Anodyne
Friday, June 01, 2007
 

As Good as Could be Made by Art


Out to Surrey through suburban Richmond on the freeway, the green trees along the median stirred by hot wind under harsh flat blue sky. The radio, permanently parked between 1975 and 1984, plays ZZ Top, plays James Taylor, plays the Guess Who and Manfred Mann's Earth Band. Trailers whip past in the oncoming lane, sun semaphoring off of aerials and chrome. Over the muddy Fraser on the Alex Fraser, past the spot where, a year ago, the Legacy lost a wheel. Around under the bridge on River Road, site of numerous fruitless quests for a particular white farmhouse and sloping gravel driveway.
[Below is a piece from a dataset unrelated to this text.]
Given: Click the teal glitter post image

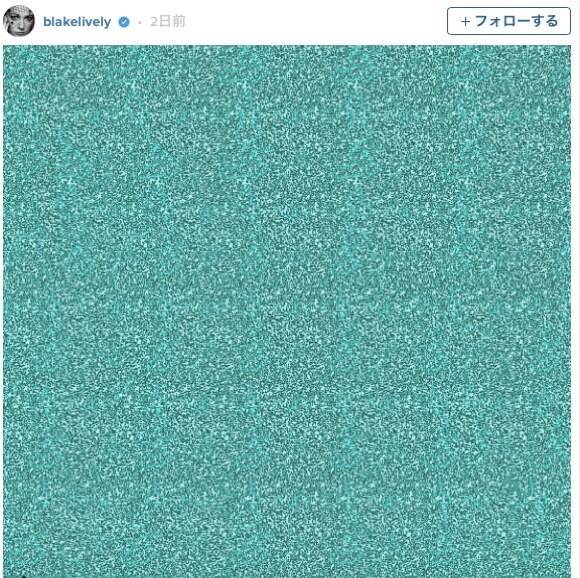Looking at the screenshot, I should click(287, 311).
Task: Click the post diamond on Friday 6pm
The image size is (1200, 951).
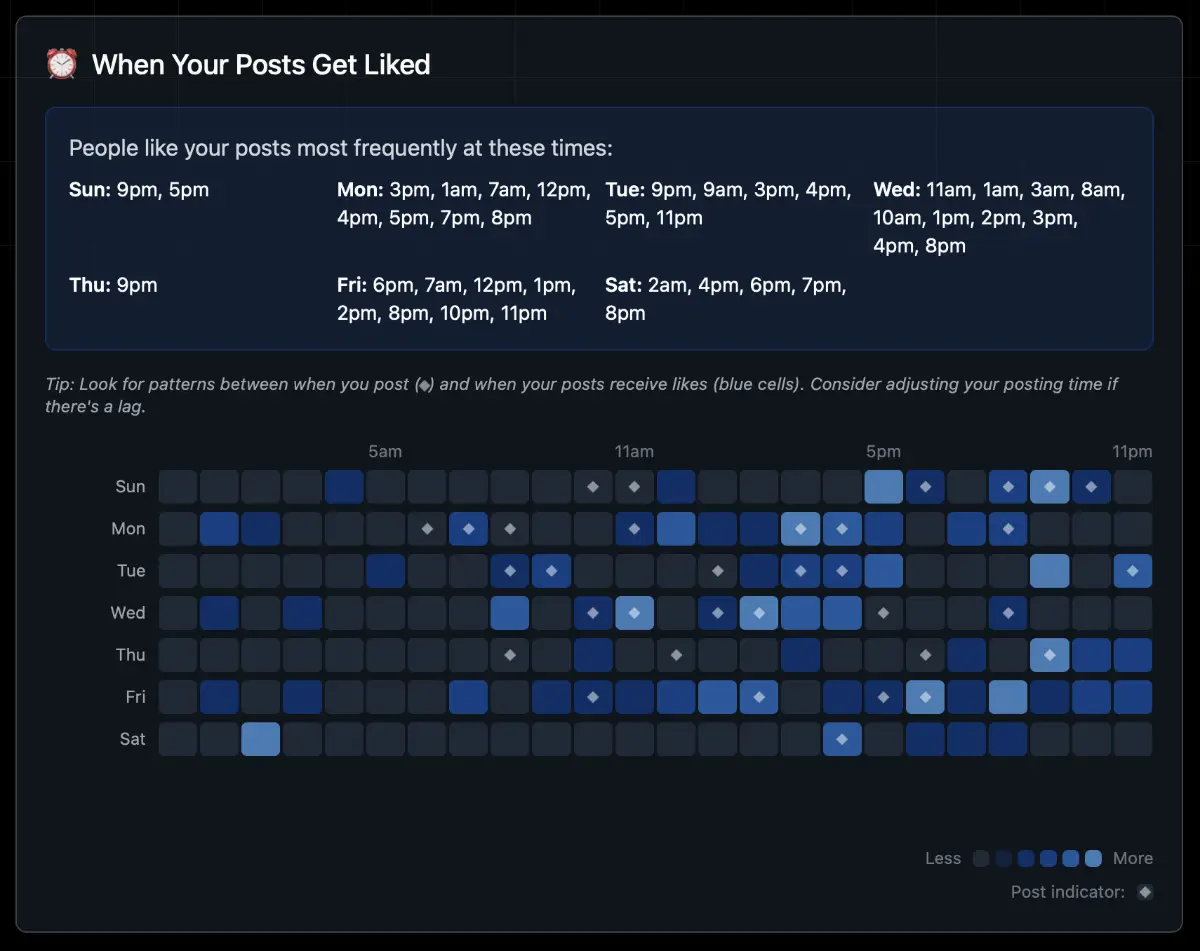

On through Annieville, past shipyards, container storage parks, and deep forested ravines reserved for spawning salmon. Onto the flats and down along by the river, to park at last across from the salvage yard. Nootka roses blooming there, along the railtracks. A few last things into my backpack: the Greater Vancouver Mapbook, insurance papers, the spare key.

Inside to the office, to fill out the transfer papers and to borrow a greasy Big Gulp cup full of tools to pull the plates. A fat white china marker in the cup, too, with which I chalked a huge "K" -- Kidney Car -- on the front and back windows.

Back inside to return the tools.

Outside again, blinking in the 25 degree heat, I walked across the dusty road to make one last portrait of the Legacy. No Jeff Wall quote this time, just "straight photography." Then I hugged the car, tucked a Nootka blossom under one rusty wiper blade, and quickly walked away.